Big data refers to things one can do at a large scale that cannot be done at a smaller scale. Big data analysis typically uses all available information and billions of data points to identify correlations which reveal new insights about human behaviour which are simply not available when using smaller data sets.
Big data has emerged with the widespread digitisation of information which has made it easier to store and process the increasing volume of information available to us.
Big data is also dependent on the emergence of new data processing tools such as Hadoop which are not based on the rigid hierarchies of the ‘analogue’ age, in which data was typically collected with specific purposes in mind. The rise of big data is likely to continue given that society is increasingly engaged in a process of ‘datification’ – there is an ongoing process of companies collecting data about all things under the sun.
Big data is also fundamentally related to the rise of large information technology companies, most obviously Google, Facebook and Amazon, who collect huge volumes of data and see that data as having an economic value.
A good example of ‘big data analysis’ is Google’s use of its search data to predict the spread of the H1N1 flue virus in 2009, based on the billions of search queries which it receives every day. They took 50 million of the most search terms and compared them with CDC (Centre for Disease Control) data, and found 45 search terms which were correlated with the official figures on the spread of flu.
As a result, Google was able to tell how the H1N1 virus was spreading in real time in 2009 without relying on the reporting-lag which came with CDC data, which is based on people visiting doctors to report flu, a method which can only tell us about the spread of flu some days after it has already spread.
A second useful example is Oren Etzioni’s ‘Farecast company’ – which evolved to use 200 billion flight-price records to predict when the best time for consumers would be to buy plane tickets. The technology he evolved to crunch the data today forms the basis of sites such as Expedia.

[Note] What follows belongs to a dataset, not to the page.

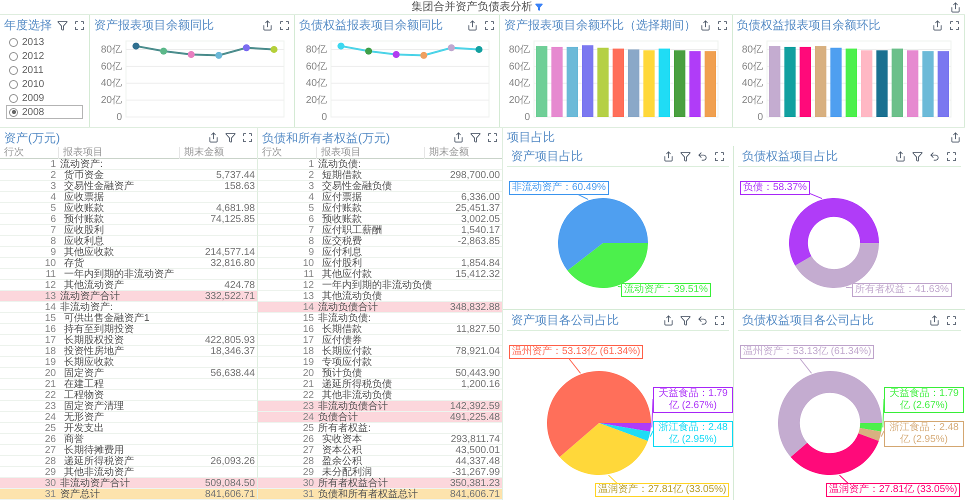  What do you see at coordinates (308, 264) in the screenshot?
I see `row-number: 10` at bounding box center [308, 264].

There are three shifts in information analysis that occur with Big Data
- Big data analysts seek to use all available data rather than relying on sampling. This is especially useful for gaining insights into niche subcategories.
- Big data analysts give up on exactitude at the micro level to gain insight at the macro level – they look for the general direction rather than measuring exactly down to the single penny or inch.
- Big data analysis looks for correlations, not causation – it can tell us that something is happening rather than why it is happening.
Cukier uses two analogies to emphasise the differences of working with big data compared to the ‘sampled data’ approach of the analogue age.
Firstly, he likens it the shift from painting as a form of representation to movies – the later is fundamentally different to a still painting.
Secondly, he likens it to the fact that at the subatomic level materials act differently to how they do at the atomic level – a whole new system of laws seem to work at the micro level.
Big Data – don’t forget to be sceptical!
This post is only intended to provide a simple, starting point definition of big data, and the above summary is taken from a best selling book on big data (source below) – this book is very pro-big data – extremely biased, overwhelmingly in favour of it – if you buy it and read it, keep this in mind! Big data also has its critics, but more of that later.
Based on chapter 1 of ‘Mayer-Schonberger and Cuker (2017) Big Data: The Essential Guide to Work, Life and Learning in the Age of Insight’.